WORK INSTRUCTIONS
Repeat the data exactly, with every line included.

Saved entries
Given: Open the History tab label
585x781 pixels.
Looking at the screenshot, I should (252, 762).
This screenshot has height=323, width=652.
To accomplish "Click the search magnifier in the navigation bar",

WRITTEN SOLUTION
Given: Open the History tab label
585x781 pixels.
Looking at the screenshot, I should (252, 762).
This screenshot has height=323, width=652.
To accomplish "Click the search magnifier in the navigation bar",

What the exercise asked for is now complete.